Repeat the entries that appear below, exactly and in full.

- - - - - - -

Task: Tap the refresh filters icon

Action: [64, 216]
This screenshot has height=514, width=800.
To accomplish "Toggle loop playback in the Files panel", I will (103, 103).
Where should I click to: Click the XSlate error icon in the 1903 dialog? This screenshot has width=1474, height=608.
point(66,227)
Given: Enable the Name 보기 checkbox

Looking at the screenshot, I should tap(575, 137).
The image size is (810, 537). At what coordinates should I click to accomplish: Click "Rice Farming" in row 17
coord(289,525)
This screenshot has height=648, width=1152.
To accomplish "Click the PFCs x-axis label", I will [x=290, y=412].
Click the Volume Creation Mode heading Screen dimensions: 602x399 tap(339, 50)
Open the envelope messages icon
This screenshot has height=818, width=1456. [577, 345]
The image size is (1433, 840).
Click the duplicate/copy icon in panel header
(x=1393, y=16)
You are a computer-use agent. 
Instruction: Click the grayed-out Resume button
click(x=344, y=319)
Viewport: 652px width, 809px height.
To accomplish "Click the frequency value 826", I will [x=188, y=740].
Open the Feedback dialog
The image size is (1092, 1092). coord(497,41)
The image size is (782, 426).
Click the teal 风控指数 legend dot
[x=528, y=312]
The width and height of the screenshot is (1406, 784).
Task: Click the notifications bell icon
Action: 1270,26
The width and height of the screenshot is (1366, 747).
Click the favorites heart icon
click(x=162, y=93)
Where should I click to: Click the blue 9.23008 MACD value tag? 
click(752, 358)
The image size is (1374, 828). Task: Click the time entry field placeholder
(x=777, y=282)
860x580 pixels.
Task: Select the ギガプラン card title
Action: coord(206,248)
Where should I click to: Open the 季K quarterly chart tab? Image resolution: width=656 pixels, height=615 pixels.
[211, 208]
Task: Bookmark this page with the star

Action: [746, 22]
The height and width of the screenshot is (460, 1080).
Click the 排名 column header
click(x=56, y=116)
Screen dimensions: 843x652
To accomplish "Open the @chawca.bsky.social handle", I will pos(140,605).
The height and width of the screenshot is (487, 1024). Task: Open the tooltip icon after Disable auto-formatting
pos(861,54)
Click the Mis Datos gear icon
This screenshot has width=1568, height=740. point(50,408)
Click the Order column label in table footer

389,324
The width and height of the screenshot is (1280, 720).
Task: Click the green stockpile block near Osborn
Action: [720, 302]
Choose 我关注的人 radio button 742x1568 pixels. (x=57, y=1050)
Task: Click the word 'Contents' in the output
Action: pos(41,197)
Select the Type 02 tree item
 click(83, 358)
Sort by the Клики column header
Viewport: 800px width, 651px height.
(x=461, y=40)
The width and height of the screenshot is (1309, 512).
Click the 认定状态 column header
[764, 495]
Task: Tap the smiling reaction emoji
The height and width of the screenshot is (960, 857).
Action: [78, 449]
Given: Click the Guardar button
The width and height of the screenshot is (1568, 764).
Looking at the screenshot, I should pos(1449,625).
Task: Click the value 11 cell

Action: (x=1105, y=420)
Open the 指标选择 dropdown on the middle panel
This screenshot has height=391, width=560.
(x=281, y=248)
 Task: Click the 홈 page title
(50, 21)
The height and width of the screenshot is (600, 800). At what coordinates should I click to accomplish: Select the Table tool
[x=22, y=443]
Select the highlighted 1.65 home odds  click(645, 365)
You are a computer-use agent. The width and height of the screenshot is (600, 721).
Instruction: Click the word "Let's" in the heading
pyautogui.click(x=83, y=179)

- - - - - - -

WRITTEN RESPONSE ->
Task: Tap the refresh filters icon

Action: [64, 216]
This screenshot has height=514, width=800.
To accomplish "Toggle loop playback in the Files panel", I will (103, 103).
Where should I click to: Click the XSlate error icon in the 1903 dialog? This screenshot has width=1474, height=608.
point(66,227)
Given: Enable the Name 보기 checkbox

Looking at the screenshot, I should tap(575, 137).
The image size is (810, 537). At what coordinates should I click to accomplish: Click "Rice Farming" in row 17
coord(289,525)
This screenshot has height=648, width=1152.
To accomplish "Click the PFCs x-axis label", I will [x=290, y=412].
Click the Volume Creation Mode heading Screen dimensions: 602x399 tap(339, 50)
Open the envelope messages icon
This screenshot has height=818, width=1456. [577, 345]
The image size is (1433, 840).
Click the duplicate/copy icon in panel header
(x=1393, y=16)
You are a computer-use agent. 
Instruction: Click the grayed-out Resume button
click(x=344, y=319)
Viewport: 652px width, 809px height.
To accomplish "Click the frequency value 826", I will [x=188, y=740].
Open the Feedback dialog
The image size is (1092, 1092). coord(497,41)
The image size is (782, 426).
Click the teal 风控指数 legend dot
[x=528, y=312]
The width and height of the screenshot is (1406, 784).
Task: Click the notifications bell icon
Action: 1270,26
The width and height of the screenshot is (1366, 747).
Click the favorites heart icon
click(x=162, y=93)
Where should I click to: Click the blue 9.23008 MACD value tag? 
click(752, 358)
The image size is (1374, 828). Task: Click the time entry field placeholder
(x=777, y=282)
860x580 pixels.
Task: Select the ギガプラン card title
Action: coord(206,248)
Where should I click to: Open the 季K quarterly chart tab? Image resolution: width=656 pixels, height=615 pixels.
[211, 208]
Task: Bookmark this page with the star

Action: [746, 22]
The height and width of the screenshot is (460, 1080).
Click the 排名 column header
click(x=56, y=116)
Screen dimensions: 843x652
To accomplish "Open the @chawca.bsky.social handle", I will pos(140,605).
The height and width of the screenshot is (487, 1024). Task: Open the tooltip icon after Disable auto-formatting
pos(861,54)
Click the Mis Datos gear icon
This screenshot has width=1568, height=740. point(50,408)
Click the Order column label in table footer

389,324
The width and height of the screenshot is (1280, 720).
Task: Click the green stockpile block near Osborn
Action: [720, 302]
Choose 我关注的人 radio button 742x1568 pixels. (x=57, y=1050)
Task: Click the word 'Contents' in the output
Action: pos(41,197)
Select the Type 02 tree item
 click(83, 358)
Sort by the Клики column header
Viewport: 800px width, 651px height.
(x=461, y=40)
The width and height of the screenshot is (1309, 512).
Click the 认定状态 column header
[764, 495]
Task: Tap the smiling reaction emoji
The height and width of the screenshot is (960, 857).
Action: [78, 449]
Given: Click the Guardar button
The width and height of the screenshot is (1568, 764).
Looking at the screenshot, I should pos(1449,625).
Task: Click the value 11 cell

Action: (x=1105, y=420)
Open the 指标选择 dropdown on the middle panel
This screenshot has height=391, width=560.
(x=281, y=248)
 Task: Click the 홈 page title
(50, 21)
The height and width of the screenshot is (600, 800). At what coordinates should I click to accomplish: Select the Table tool
[x=22, y=443]
Select the highlighted 1.65 home odds  click(645, 365)
You are a computer-use agent. The width and height of the screenshot is (600, 721).
Instruction: Click the word "Let's" in the heading
pyautogui.click(x=83, y=179)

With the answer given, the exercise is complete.